Michigan could take both these guys as long as someone goes to the NBA next year, which is a near-certainty. Sina could provide minutes at the one and two, Cameron the three and maybe the four or two.
Meanwhile in the class of 2013, Rivals revamped its basketball rankings for that year. Irvin slid a little to #63; Walton and Donnal rose a little to #72 and #116. Irvin's down six spots, Walton up 15, Donnal up 8.
Ahem. Just going to leave this here.
It's in the store. Consume!
Whoah, whoa-oh oh oh oh. We own Penn State. The halycon era:
Via WH.
You know this already but I was asleep so my tab is still open. ND's Aaron Lynch, who you may remember being terrifying last year, is leaving ND. Bwahaha. Unfortunately, Brian Kelly recruited his balls off on the DL in that class so there's plenty of talent left behind. None of them were quite Lynch, who I remember coming in to the ND-MSU game and running around MSU OL like they were not there. Not having to face him the next three years is a lot like seeing Michael Floyd transfer after his freshman year. Which would have been cool.

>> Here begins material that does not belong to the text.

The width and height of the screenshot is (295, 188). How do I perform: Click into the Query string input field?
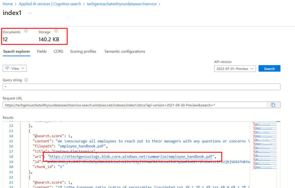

Also old: this. Mary Sue Coleman said Michigan wouldn't be putting the Fab Five banners up, causing a twitter hissy from Jalen Rose I can't be bothered to go find again. No school is ever going to put up a banner for a game the NCAA made them vacate. That is a banner that says "congratulations: you technically weren't at the Final Four!"
Surely no one can be surprised by this. The only topic more tired than Fab Five banners is the #1 jersey, and no one's—oh hell, we're talking about this again. For the love of cripes, just offer it to LaQuon Treadwell and let's be done with this. The only thing this Braylon scholarship thing has done is made it so no one wears the number.
Etc.: Freshman RB TJ Yeldon goes ham at Alabama spring game (against the second team D). Denardfluff. I'll probably write more about this at a later juncture, but here's a Smart Football post on the future of the NFL being more shotgun high-tempo stuff. I don't mind a pro-style offense if it's actually a pro-style offense and not what a pro-style offense used to be in 1970. More Smart Football: the monster defense of old and its resurgence.
McGary. McGary DROP. MCGARY MAD. MCGARY SMASH. MCGARY SAY THINGS ABOUT HATERZ THAT IGNORE THE USEFUL SOCIETAL EFFECTS THAT RESULT FROM DISAPPROVING THINGS THAT ARE WACK. BUT THAT OKAY IF MCGARY SMASH.